MATERIALS PROVIDED
%%

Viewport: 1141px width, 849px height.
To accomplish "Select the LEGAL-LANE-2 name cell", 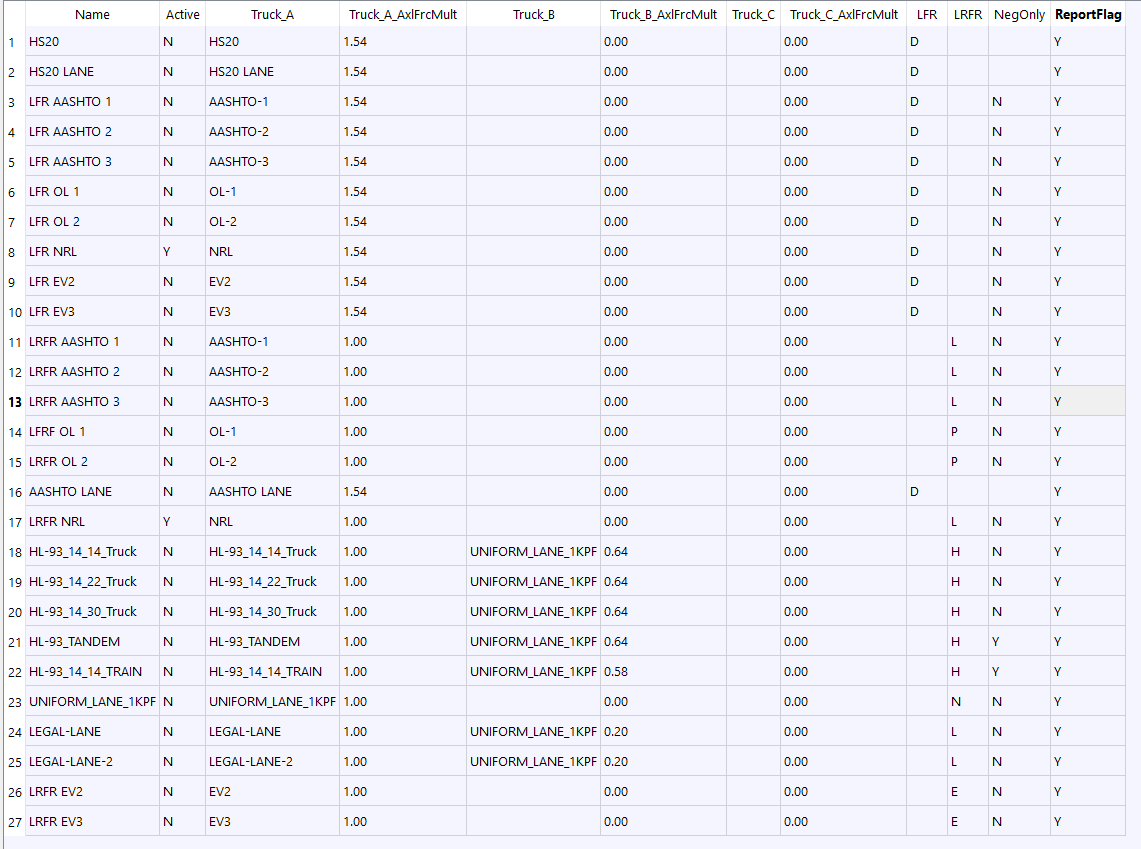I will [92, 762].
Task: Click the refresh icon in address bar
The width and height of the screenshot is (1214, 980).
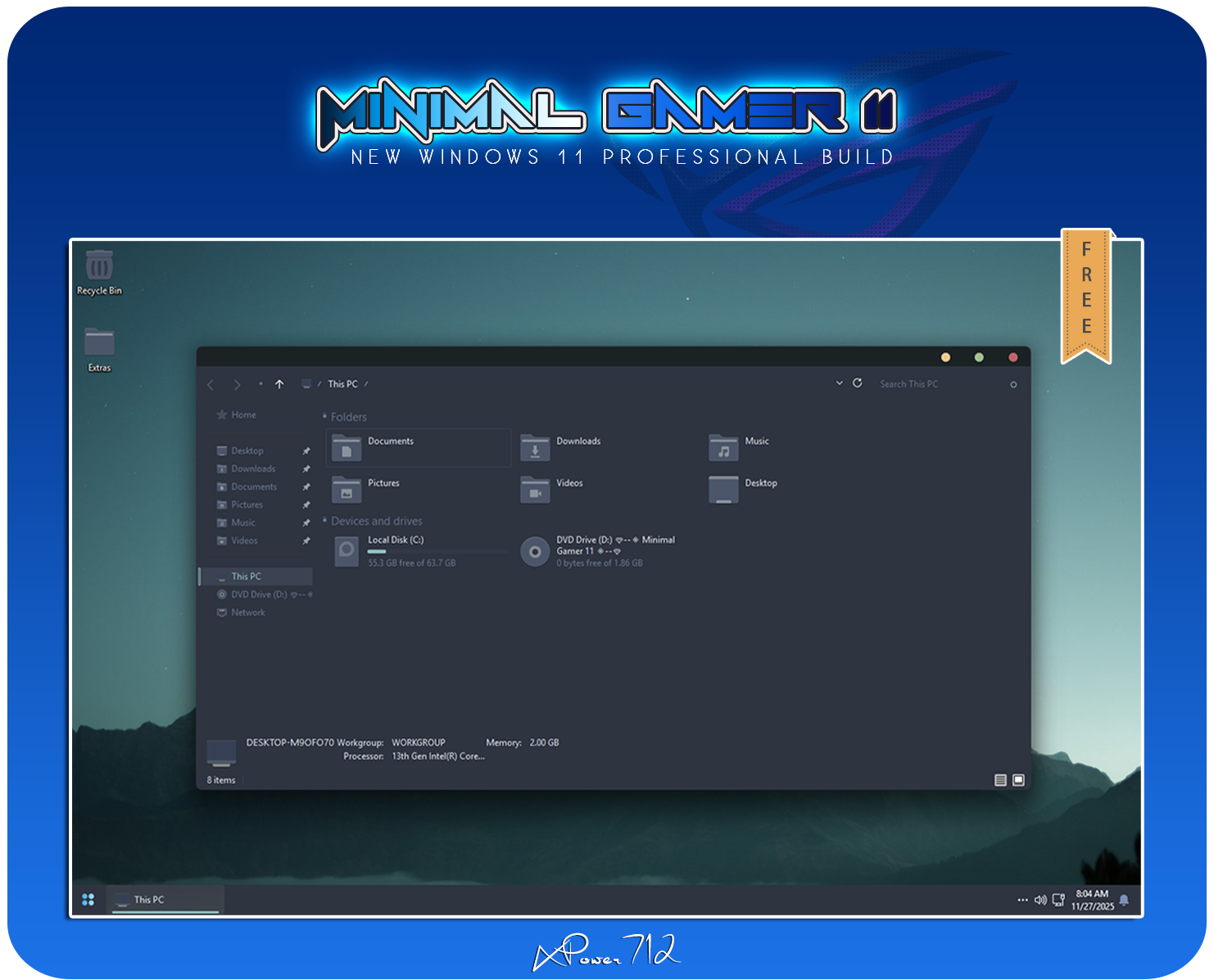Action: pyautogui.click(x=858, y=383)
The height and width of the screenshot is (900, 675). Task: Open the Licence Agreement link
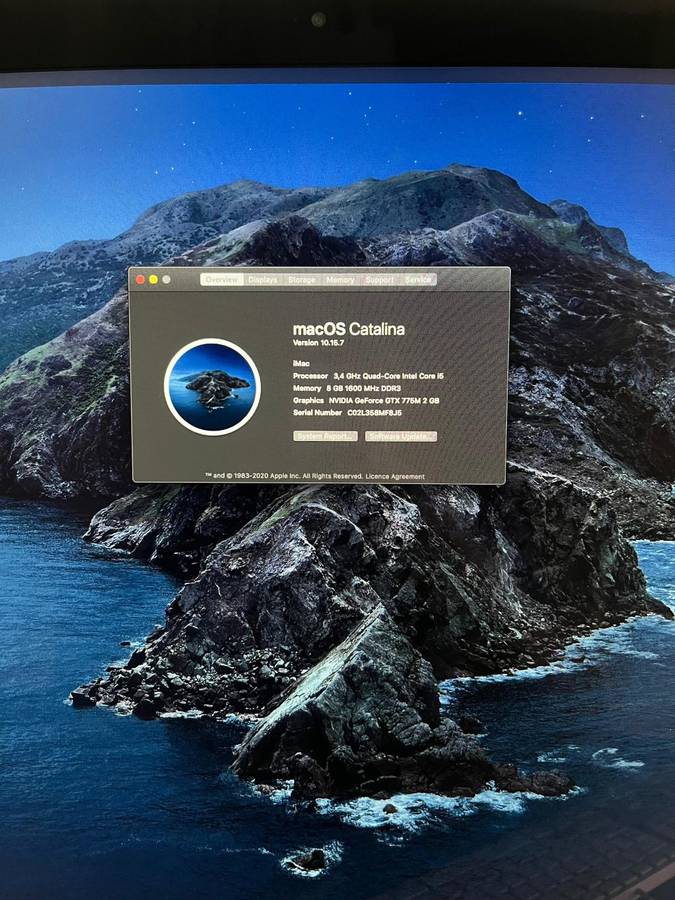395,476
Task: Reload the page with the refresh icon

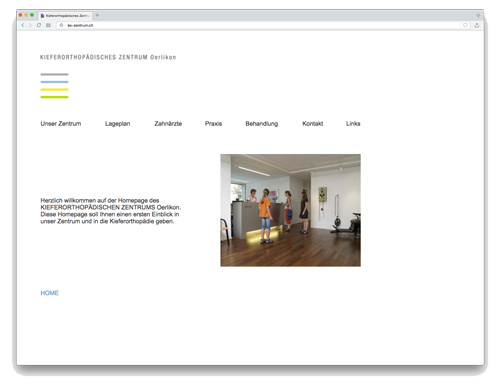Action: 39,25
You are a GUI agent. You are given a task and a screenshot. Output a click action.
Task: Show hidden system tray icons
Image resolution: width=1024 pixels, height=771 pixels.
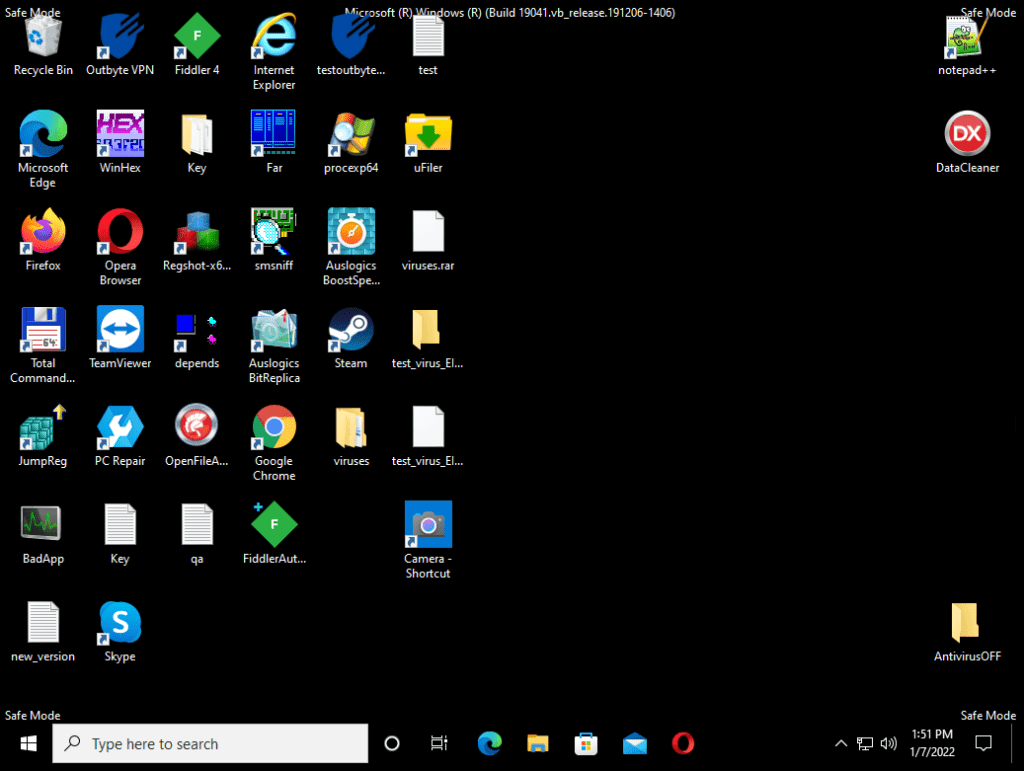click(x=841, y=743)
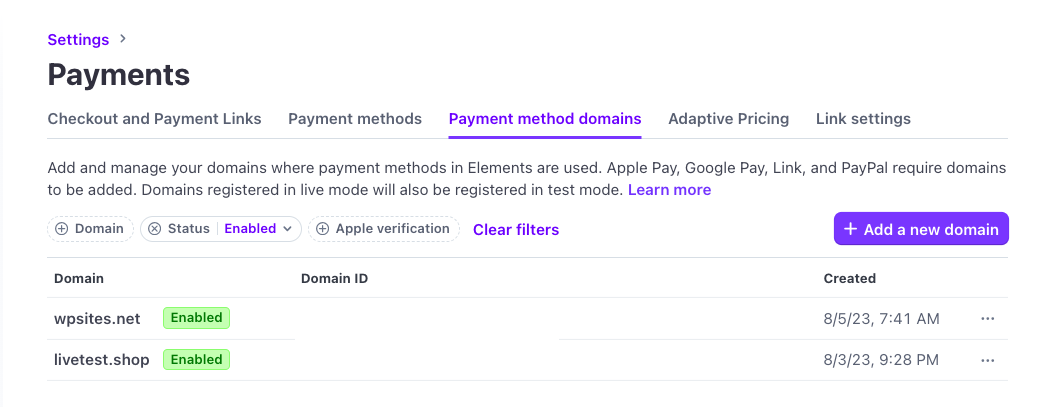The width and height of the screenshot is (1046, 407).
Task: Open the Link settings tab
Action: (863, 119)

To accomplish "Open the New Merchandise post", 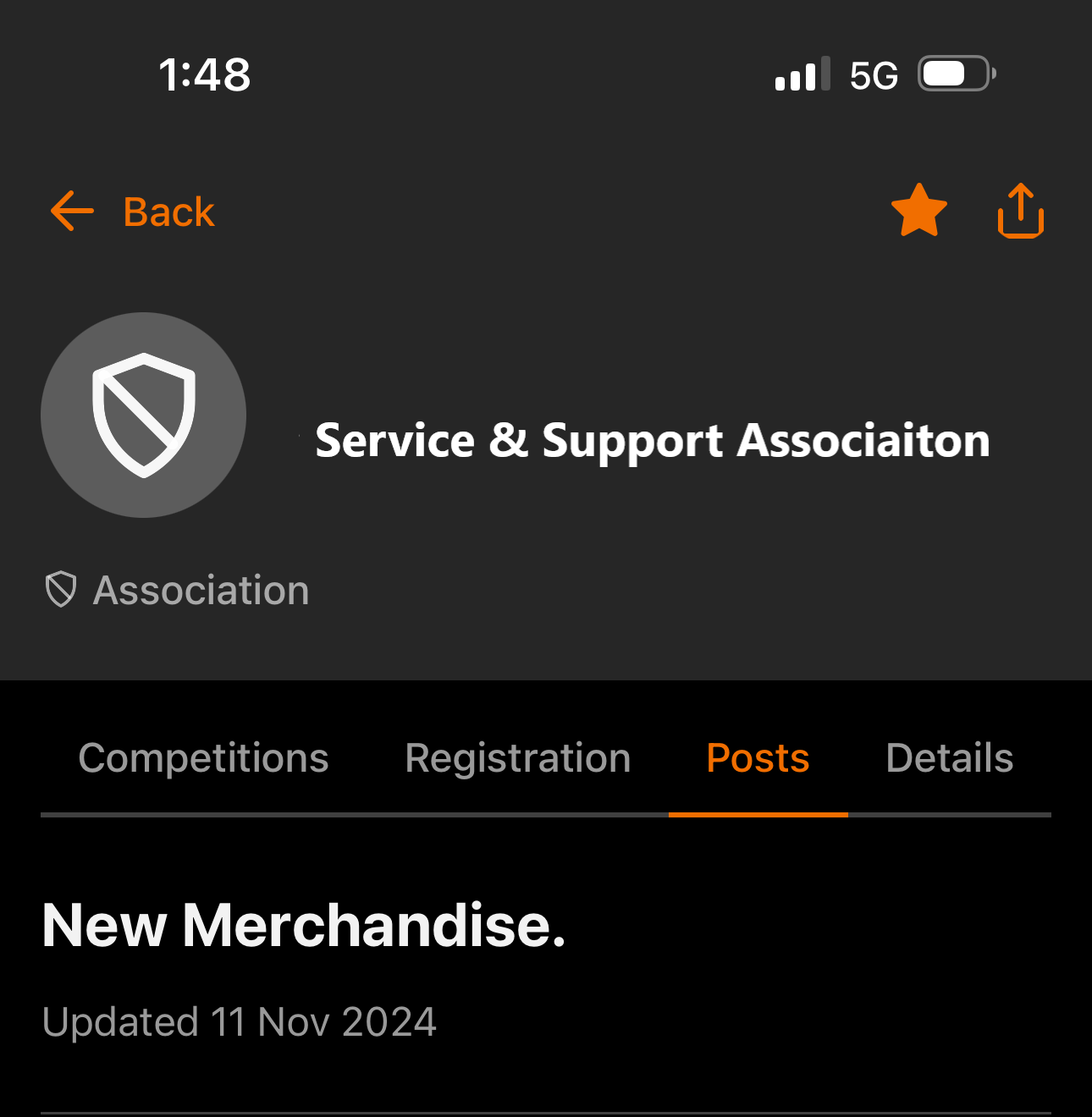I will [x=304, y=925].
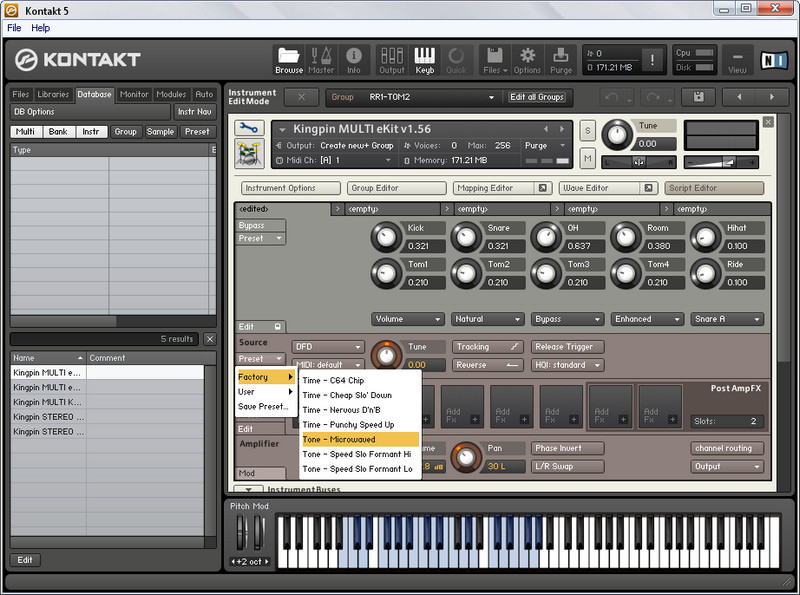Click the Purge icon in toolbar
Screen dimensions: 800x595
pos(561,59)
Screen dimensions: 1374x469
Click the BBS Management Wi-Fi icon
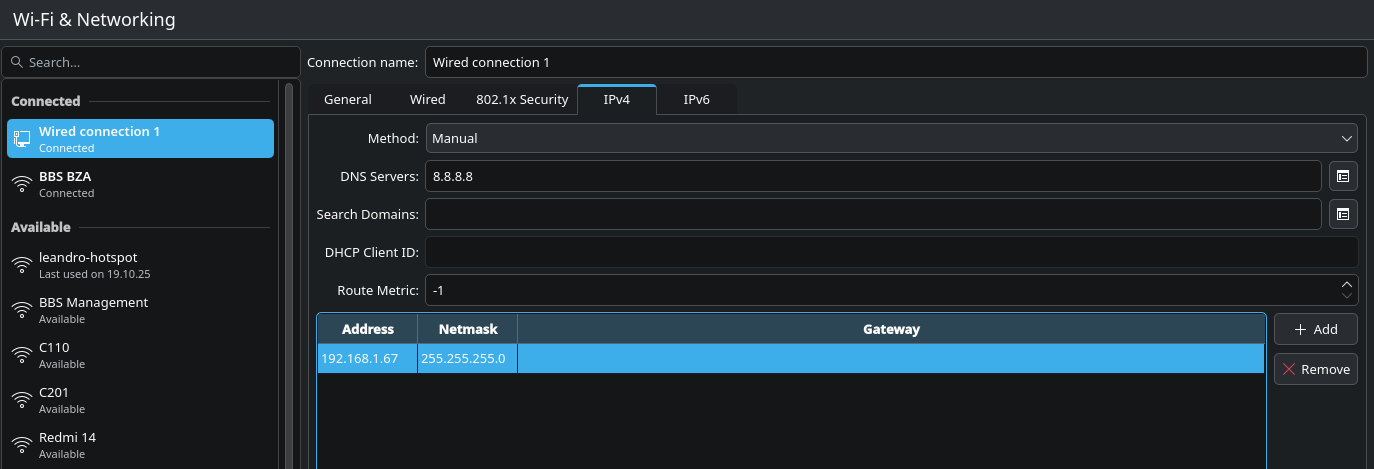point(22,310)
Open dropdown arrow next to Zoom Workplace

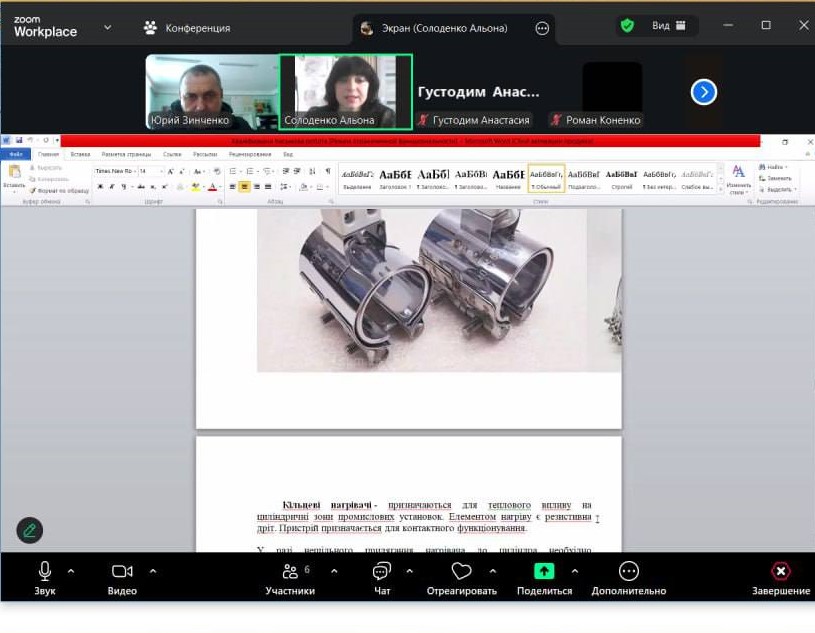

%%

ACTIVITY
Between and including the line with "The width and height of the screenshot is (1214, 980)." and the line with "Task: Show hidden system tray icons", repeat every line exactly as it appears above, with pictures left out.

WORKED SOLUTION
The width and height of the screenshot is (1214, 980).
Action: pyautogui.click(x=858, y=383)
The height and width of the screenshot is (900, 675). Task: Open the Licence Agreement link
395,476
Task: Reload the page with the refresh icon

Action: 39,25
You are a GUI agent. You are given a task and a screenshot. Output a click action.
Task: Show hidden system tray icons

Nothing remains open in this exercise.